Authors
Joachim O Hero, Enrique Vazquez, Carl T Berdahl, Sara G McCleskey, Gordon D Schiff, Sangeeta C Ahluwalia
Published in
Journal of patient safety. Jun 23, 2026. Epub Jun 23, 2026.
Abstract
Delayed diagnoses are common and costly in the United States. The costs of diagnostic delay likely vary across diseases, yet the dimensions explaining this variability remain poorly characterized. This study aims to describe clinician perspectives on the types of costs and challenges associated with estimating the costs of delayed diagnosis.
Thirteen clinicians with expertise in diagnostic excellence across 6 conditions-myocardial infarction, lung cancer, ankylosing spondylitis, preeclampsia, pediatric appendicitis, and sepsis-were interviewed using a semistructured format. Participants were selected for their clinical and research experience, representing diverse diagnostic pathways and clinical settings.
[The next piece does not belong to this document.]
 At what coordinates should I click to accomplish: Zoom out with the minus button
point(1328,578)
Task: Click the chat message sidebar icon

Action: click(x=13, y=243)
Interviews explored perceptions of costs associated with diagnostic delay, causes of delay, and disease-specific challenges to cost estimation, using an inductive qualitative approach to extract and synthesize insights.
Interviewees characterized costs across 4 broad categories, including both financial and nonfinancial: health costs, healthcare costs, nonhealthcare costs, and psychosocial costs. Furthermore, several cost multipliers, such as downstream delays and opportunity costs, were identified. Experts highlighted several condition-specific dimensions affecting cost estimation, including difficulty in identifying delay prevalence, variability in the costs associated with delay, and challenges in isolating delay-driven costs.
Understanding the variability in costs and estimation challenges is critical to advancing research and mitigating the impacts of diagnostic delay. Condition-specific factors such as diagnostic complexity, disease overlap, and treatment uncertainty must be recognized to properly contextualize cost estimates. This study offers a clinician-informed foundation for researchers seeking to address these challenges and improve methods for assessing the economic burden of delayed diagnosis.
PMID:
42324981
Bibliographic data and abstract were imported from PubMed on 22 Jun 2026.